A new project funded by SRA under the Sugar Industry Postgraduate Research Scholarships (SPRS) scheme is focused on how to replant gaps in cane rows using modern technology. The researcher, Bruen Smith, who is studying for a PhD at the University of Southern Queensland, is focused on solving the problem of a decline in sugarcane yield after the initial harvest of the plant crop. The development of gaps in the ratoon crop can be because of factors such as diseases, pests and soil compaction.

“Ratoon crops are economically efficient since they avoid the cost of planting, the most expensive operation in sugarcane production estimated at $800 per hectare (in 2014),” Bruen said. “In addition, research has shown significantly less soil erosion and nutrient loss in ratoon crops. Their pre-established root systems mean accelerated growth, early maturity and reduced production costs compared with plant crops. In Australia the typical number of cycles includes a plant crop and three ratoon crops in most districts. A primary factor contributing to yield decline in ratoon crops is the formation of on-row gaps and soil compaction caused by agricultural machinery.”

Both direct and indirect losses are associated with in-row gaps, Bruen found. Direct losses refer to the sugar that would have been produced by the missing cane while indirect losses include the cost of additional maintenance needed because of the gap. Bruen’s literature review revealed that technologies have already been developed to detect gaps in the sugarcane stand but no technology yet exists to automate the localised replanting of these gaps. New machines such as Unmanned Aerial Vehicles (drones) and the XAG R150 Agricultural Unmanned Vehicle (such as the XAG R150), to name just two, are already on the market as an alternative way to solve agricultural challenges.

“For successful gap filling three main factors need to be identified: the gap density threshold, the timing and the type of propagule,” Bruen said. “Some researchers argue the cane stand can compensate for in-row gaps less than 0.8m in length while in-row gaps exceeding 20% can cause considerable yield losses. Others say that fields with in-row gaps exceeding 50% should be either ploughed out and replanted or fallowed. However, no empirical research backs these statements.”

Still others say there is 3.2% yield reduction for each 10% increase in gaps based on a 0.5 m in-row gap. However, these figures are based on a single study from the 1980s, and their relevance to current farming systems and crop varieties is uncertain. Further research is needed to validate and build upon this work. In-row gaps also need to be repaired because breaks in the canopy enable weeds to establish in the cane stand. Their seeds lead to increased weed infestations in subsequent years. If the gaps are neglected, weed populations will eventually proliferate, reducing yields and hosting diseases and insects.

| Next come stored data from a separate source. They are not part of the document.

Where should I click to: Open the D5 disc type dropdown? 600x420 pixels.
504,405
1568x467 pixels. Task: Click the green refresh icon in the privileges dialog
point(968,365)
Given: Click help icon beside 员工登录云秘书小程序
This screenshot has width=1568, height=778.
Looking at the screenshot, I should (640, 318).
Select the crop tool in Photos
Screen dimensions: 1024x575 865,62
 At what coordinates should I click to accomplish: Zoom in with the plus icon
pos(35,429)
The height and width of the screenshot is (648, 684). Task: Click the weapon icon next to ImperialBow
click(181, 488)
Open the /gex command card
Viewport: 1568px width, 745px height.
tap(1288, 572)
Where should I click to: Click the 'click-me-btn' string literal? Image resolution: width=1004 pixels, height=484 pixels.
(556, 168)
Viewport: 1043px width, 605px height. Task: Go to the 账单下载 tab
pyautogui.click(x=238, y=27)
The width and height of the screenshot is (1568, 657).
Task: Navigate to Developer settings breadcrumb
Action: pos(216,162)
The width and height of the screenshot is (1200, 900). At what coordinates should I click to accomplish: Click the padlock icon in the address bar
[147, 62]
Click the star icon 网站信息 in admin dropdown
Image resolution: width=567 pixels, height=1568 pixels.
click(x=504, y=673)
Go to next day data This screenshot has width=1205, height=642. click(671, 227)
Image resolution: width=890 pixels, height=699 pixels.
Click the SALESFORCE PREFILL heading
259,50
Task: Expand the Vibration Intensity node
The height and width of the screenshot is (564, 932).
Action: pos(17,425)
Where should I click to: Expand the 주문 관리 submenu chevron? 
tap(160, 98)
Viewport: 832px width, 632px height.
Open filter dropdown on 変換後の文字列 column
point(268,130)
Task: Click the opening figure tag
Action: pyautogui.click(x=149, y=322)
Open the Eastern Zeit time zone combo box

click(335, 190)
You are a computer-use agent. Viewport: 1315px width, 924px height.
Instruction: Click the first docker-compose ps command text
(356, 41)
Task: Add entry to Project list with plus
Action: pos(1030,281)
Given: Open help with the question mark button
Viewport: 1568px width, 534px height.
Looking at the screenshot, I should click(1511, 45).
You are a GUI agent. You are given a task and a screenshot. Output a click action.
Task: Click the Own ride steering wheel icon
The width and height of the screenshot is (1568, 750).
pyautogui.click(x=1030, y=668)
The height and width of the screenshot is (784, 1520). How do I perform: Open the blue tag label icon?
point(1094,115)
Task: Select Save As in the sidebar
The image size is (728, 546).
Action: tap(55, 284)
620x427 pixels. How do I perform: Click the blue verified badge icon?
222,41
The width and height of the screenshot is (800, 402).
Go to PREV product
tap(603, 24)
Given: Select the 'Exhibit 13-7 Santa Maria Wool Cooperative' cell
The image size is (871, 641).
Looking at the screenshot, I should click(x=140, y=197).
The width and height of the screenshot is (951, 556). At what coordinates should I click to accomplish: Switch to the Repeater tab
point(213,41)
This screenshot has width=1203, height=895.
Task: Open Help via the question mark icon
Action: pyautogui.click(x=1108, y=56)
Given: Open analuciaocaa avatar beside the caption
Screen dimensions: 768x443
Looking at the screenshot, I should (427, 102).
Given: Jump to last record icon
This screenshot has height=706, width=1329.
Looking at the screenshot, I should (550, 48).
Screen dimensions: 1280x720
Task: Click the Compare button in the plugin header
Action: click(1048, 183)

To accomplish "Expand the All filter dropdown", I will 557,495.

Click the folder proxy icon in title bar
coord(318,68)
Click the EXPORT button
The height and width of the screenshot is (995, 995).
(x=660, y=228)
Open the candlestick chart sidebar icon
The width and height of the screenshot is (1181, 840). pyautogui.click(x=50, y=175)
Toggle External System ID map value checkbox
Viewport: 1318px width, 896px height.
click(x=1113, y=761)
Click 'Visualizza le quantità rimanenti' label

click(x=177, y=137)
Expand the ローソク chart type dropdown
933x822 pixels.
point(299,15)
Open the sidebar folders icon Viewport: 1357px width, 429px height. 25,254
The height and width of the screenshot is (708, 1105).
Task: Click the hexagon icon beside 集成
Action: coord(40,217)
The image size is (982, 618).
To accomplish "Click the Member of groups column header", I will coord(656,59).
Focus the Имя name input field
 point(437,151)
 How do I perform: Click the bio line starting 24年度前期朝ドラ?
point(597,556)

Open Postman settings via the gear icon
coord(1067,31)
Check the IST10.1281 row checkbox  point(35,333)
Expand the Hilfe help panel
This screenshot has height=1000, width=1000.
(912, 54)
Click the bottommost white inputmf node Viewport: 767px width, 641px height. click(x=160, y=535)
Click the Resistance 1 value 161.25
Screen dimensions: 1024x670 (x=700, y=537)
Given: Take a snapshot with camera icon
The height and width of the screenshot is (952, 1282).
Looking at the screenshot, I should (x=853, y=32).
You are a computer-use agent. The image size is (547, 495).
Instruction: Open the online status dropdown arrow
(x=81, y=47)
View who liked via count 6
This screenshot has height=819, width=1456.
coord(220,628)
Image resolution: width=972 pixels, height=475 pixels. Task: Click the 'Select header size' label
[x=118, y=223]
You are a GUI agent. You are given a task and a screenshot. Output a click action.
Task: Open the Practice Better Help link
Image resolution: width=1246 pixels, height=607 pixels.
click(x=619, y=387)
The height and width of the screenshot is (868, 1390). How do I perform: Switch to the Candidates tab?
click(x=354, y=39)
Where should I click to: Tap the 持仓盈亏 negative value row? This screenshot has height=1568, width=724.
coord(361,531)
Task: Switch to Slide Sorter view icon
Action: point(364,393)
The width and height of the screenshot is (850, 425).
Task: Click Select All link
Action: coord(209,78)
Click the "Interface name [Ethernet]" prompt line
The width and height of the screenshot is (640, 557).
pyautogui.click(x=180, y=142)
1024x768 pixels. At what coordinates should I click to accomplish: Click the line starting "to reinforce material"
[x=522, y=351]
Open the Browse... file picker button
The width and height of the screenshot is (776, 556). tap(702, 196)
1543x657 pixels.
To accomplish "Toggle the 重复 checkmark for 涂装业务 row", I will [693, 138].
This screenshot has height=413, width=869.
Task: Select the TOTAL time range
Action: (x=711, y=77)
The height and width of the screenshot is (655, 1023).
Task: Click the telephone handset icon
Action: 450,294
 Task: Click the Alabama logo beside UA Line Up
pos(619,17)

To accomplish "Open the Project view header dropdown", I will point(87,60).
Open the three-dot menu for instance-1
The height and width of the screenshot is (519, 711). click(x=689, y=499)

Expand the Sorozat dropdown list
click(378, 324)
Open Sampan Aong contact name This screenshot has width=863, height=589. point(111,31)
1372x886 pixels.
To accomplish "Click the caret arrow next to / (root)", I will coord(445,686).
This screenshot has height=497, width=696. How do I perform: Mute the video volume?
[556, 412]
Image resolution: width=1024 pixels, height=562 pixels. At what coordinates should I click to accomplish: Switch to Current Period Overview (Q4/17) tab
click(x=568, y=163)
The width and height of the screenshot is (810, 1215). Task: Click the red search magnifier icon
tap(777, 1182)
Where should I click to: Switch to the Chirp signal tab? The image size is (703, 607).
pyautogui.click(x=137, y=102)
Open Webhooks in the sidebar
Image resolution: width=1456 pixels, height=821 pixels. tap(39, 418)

“Some growers I’ve talked to point out the role of harvesting in increasing the length and extension of gaps due to the harvesters’ base cutters interacting with pre-existing gaps,” Bruen said. “What if replanting equipment could be designed that could plant gaps without worsening compaction? Drones are now commonly used in remote sensing applications and in-row gap mapping may be another useful function they could perform. This could facilitate localised replanting of in-row gaps when technology is developed to perform this function.”

The aim of the project is to develop an autonomous mechanised system to conduct localised in-crop replanting of gaps. The project aims to:

• Develop a novel software support system to guide a small ground-based autonomous device to conduct localised replanting of sugarcane based on prescription maps.
• Develop a novel ground-based autonomous small mechanised device to conduct localised in-crop replanting of gaps in sugarcane.
• Evaluate the developed system in a commercial field to understand yield and profitability of the system.
• Evaluate the effects of using the developed system on the health of the sugarcane stand.
• A cost-benefit analysis of adopting the proposed system.

“The project is currently focused on developing the automated planting system. Trials will guide the refinement of a fully automated prototype, which is scheduled for field evaluation in the next phase of the project,” Bruen said.

The Sugar Industry Postgraduate Research Scholarships (SPRS) enable qualified graduates to undertake Research Doctorate or Research Masters study and to facilitate research and training in areas of value to the Australian sugarcane industry. The scholarships are tenable at Australian universities and institutions for postgraduate research study.